** Dataset extract follows **

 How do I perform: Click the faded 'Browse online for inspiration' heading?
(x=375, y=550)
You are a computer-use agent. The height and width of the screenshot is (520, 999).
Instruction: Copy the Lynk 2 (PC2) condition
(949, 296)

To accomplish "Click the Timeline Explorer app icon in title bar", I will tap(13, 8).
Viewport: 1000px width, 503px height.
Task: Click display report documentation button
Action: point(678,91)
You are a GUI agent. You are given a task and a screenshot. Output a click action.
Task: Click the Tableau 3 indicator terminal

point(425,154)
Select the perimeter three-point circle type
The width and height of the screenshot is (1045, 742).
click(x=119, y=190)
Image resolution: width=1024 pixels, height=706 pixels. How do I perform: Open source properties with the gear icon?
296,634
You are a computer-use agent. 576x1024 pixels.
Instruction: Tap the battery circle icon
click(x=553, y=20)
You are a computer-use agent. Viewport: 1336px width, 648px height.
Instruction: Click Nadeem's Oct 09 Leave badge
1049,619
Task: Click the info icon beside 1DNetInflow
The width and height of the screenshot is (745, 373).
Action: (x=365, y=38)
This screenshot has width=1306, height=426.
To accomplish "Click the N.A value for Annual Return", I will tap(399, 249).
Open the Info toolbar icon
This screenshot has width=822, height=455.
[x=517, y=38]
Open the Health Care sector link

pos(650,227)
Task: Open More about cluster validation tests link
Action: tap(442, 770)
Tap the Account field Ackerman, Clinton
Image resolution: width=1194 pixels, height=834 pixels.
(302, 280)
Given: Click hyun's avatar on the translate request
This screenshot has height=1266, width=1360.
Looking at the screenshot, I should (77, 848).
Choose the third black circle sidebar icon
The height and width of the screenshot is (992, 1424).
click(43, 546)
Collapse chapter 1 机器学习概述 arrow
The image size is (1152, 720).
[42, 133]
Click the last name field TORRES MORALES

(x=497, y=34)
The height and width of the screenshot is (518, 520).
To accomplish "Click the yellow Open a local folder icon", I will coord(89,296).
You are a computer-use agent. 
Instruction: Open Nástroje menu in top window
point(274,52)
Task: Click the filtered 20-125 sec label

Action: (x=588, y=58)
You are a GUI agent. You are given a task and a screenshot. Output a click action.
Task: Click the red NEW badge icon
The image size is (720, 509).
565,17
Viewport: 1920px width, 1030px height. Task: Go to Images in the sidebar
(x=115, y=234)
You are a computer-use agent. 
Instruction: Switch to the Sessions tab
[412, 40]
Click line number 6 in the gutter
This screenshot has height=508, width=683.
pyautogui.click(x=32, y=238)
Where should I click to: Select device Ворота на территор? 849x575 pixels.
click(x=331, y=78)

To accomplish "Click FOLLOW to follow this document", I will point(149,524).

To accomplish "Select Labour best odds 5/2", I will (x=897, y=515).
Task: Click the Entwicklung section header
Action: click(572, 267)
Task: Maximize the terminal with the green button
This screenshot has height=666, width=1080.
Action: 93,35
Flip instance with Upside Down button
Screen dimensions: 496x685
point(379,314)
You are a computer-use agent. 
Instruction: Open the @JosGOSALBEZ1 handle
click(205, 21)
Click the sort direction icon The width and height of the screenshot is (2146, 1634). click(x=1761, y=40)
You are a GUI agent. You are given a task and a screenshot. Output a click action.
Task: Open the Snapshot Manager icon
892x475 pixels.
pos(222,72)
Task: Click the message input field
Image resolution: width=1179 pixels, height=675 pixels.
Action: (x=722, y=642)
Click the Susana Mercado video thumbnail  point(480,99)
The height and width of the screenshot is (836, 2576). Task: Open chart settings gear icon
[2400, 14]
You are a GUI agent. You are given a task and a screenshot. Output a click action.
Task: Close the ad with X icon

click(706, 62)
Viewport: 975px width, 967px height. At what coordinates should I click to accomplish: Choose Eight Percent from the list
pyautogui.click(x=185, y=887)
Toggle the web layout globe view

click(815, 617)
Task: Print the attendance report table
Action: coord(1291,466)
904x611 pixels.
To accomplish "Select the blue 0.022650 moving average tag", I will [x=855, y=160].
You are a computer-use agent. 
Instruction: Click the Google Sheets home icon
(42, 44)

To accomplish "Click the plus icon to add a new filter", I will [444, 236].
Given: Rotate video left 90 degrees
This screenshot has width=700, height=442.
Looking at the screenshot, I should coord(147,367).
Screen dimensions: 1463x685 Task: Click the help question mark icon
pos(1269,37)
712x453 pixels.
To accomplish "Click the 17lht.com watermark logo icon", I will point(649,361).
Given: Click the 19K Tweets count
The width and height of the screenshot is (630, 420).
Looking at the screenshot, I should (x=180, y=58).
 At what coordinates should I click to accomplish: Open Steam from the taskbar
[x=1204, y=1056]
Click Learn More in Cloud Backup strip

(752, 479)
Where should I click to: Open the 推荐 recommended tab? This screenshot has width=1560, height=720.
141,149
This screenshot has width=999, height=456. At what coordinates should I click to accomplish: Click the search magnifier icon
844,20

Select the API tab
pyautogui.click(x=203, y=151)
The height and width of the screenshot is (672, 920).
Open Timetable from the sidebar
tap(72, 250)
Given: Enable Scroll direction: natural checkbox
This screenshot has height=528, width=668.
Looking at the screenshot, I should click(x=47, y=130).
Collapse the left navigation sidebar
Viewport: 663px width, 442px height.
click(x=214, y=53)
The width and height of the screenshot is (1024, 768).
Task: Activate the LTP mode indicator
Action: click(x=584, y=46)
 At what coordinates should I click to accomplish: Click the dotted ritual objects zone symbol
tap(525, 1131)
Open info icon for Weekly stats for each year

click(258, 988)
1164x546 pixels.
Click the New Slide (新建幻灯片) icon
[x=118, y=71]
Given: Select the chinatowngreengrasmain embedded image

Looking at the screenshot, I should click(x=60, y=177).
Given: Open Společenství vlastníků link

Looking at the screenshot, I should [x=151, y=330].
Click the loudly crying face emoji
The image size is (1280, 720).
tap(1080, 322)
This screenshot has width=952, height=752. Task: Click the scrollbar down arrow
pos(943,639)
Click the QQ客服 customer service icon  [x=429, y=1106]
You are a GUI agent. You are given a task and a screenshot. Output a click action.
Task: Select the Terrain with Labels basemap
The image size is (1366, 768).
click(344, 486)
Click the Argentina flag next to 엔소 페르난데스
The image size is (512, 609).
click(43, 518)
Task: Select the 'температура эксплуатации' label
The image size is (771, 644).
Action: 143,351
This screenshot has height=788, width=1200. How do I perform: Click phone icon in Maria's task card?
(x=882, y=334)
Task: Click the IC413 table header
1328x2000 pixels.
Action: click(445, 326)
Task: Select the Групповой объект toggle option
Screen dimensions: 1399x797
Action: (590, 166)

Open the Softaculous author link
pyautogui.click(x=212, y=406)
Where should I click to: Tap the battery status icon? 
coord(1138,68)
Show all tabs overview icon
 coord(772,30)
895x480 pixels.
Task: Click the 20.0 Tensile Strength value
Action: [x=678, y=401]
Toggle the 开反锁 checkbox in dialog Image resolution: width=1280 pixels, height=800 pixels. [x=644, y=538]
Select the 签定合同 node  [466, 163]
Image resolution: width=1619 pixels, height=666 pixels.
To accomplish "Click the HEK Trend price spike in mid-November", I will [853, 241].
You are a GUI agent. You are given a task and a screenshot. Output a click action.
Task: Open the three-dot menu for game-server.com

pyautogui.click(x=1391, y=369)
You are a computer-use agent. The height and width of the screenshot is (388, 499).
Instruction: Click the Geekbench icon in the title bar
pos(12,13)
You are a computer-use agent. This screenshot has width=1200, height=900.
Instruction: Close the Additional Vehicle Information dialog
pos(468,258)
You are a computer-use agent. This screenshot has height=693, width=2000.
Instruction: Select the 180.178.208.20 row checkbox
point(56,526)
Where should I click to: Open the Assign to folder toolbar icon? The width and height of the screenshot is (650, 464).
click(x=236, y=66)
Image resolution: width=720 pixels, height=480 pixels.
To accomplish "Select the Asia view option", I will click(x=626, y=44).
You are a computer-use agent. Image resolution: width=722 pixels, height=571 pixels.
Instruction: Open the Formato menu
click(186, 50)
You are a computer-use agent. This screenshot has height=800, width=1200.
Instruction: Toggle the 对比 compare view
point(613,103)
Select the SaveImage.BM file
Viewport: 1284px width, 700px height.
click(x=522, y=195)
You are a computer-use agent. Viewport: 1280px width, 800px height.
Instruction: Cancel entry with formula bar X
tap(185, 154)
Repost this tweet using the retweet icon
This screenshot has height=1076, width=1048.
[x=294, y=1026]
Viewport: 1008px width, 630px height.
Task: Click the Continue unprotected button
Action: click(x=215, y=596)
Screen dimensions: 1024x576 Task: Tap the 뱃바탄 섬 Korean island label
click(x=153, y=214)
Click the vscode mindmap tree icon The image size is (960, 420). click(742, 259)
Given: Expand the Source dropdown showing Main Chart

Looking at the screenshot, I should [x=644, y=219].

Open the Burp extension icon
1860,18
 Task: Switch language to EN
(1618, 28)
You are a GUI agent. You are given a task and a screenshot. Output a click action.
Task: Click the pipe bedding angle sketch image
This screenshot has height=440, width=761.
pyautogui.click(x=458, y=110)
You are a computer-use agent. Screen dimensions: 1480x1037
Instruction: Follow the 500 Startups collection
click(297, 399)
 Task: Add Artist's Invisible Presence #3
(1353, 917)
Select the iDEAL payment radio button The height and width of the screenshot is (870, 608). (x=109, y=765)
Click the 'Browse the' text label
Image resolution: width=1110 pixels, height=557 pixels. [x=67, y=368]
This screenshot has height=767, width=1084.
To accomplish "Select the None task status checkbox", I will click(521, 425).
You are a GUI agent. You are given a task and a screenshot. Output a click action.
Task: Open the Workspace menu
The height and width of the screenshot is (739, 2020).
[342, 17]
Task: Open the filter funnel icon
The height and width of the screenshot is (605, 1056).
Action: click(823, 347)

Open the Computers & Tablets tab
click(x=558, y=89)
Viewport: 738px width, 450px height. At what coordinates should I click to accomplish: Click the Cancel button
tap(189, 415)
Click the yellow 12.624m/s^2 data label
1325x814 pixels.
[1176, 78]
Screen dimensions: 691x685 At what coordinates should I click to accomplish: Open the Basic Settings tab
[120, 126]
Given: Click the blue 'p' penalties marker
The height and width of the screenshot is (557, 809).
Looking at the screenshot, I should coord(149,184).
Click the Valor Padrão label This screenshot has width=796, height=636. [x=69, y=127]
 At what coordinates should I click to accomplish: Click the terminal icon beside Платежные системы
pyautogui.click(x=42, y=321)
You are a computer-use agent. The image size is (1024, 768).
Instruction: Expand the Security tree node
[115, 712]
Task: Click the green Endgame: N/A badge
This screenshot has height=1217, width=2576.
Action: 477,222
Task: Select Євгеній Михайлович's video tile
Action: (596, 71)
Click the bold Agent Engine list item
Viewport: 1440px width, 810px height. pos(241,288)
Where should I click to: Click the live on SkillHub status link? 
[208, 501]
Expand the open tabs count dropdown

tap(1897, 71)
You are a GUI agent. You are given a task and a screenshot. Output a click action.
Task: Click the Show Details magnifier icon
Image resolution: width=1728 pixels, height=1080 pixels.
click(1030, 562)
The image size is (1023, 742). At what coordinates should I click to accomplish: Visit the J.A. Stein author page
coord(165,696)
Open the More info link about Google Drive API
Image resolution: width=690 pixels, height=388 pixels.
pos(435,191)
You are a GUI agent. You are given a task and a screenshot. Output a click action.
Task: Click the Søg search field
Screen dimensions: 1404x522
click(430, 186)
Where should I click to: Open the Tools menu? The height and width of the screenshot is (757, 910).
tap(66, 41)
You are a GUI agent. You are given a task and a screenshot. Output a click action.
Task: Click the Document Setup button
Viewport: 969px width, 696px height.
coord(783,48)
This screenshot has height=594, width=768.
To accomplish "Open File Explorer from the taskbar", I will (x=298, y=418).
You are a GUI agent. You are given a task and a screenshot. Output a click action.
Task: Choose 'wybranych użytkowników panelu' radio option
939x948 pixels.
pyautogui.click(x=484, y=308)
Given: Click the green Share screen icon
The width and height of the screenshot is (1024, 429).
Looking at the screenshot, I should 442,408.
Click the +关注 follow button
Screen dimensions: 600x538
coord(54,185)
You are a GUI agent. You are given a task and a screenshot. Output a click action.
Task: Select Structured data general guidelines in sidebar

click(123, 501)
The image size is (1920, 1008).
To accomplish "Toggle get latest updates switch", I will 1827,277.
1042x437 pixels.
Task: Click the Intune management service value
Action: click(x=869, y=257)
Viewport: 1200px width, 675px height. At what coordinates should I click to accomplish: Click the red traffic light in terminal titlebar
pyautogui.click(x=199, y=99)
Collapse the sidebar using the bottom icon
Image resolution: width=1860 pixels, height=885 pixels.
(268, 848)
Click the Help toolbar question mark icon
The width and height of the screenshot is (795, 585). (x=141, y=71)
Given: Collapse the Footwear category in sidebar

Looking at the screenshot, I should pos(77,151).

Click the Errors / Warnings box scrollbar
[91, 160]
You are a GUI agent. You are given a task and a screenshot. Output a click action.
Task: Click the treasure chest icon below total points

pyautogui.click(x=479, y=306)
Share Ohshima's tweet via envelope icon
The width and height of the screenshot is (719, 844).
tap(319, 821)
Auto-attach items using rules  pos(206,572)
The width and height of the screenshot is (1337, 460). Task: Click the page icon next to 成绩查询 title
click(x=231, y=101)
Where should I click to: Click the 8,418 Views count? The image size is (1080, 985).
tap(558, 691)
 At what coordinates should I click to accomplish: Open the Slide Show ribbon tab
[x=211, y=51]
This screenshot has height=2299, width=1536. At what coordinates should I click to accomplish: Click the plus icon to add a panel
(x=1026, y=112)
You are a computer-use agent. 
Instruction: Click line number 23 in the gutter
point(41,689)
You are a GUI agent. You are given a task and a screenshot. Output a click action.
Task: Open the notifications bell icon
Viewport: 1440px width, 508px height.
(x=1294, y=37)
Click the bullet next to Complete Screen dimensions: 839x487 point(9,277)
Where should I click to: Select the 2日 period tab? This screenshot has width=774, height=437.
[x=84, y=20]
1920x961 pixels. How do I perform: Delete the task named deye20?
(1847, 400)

** End of Dataset extract **

» Your task
Above are some lines. Repeat exactly, and only, those from the line that has "Given: Click hyun's" through the line that has "Click the sort".

» Result of the exercise
Given: Click hyun's avatar on the translate request
This screenshot has height=1266, width=1360.
Looking at the screenshot, I should (77, 848).
Choose the third black circle sidebar icon
The height and width of the screenshot is (992, 1424).
click(43, 546)
Collapse chapter 1 机器学习概述 arrow
The image size is (1152, 720).
[42, 133]
Click the last name field TORRES MORALES

(x=497, y=34)
The height and width of the screenshot is (518, 520).
To accomplish "Click the yellow Open a local folder icon", I will coord(89,296).
You are a computer-use agent. 
Instruction: Open Nástroje menu in top window
point(274,52)
Task: Click the filtered 20-125 sec label

Action: (x=588, y=58)
You are a GUI agent. You are given a task and a screenshot. Output a click action.
Task: Click the red NEW badge icon
The image size is (720, 509).
565,17
Viewport: 1920px width, 1030px height. Task: Go to Images in the sidebar
(x=115, y=234)
You are a computer-use agent. 
Instruction: Switch to the Sessions tab
[412, 40]
Click line number 6 in the gutter
This screenshot has height=508, width=683.
pyautogui.click(x=32, y=238)
Where should I click to: Select device Ворота на территор? 849x575 pixels.
click(x=331, y=78)

To accomplish "Click FOLLOW to follow this document", I will point(149,524).

To accomplish "Select Labour best odds 5/2", I will (x=897, y=515).
Task: Click the Entwicklung section header
Action: click(572, 267)
Task: Maximize the terminal with the green button
This screenshot has height=666, width=1080.
Action: 93,35
Flip instance with Upside Down button
Screen dimensions: 496x685
point(379,314)
You are a computer-use agent. 
Instruction: Open the @JosGOSALBEZ1 handle
click(205, 21)
Click the sort direction icon The width and height of the screenshot is (2146, 1634). click(x=1761, y=40)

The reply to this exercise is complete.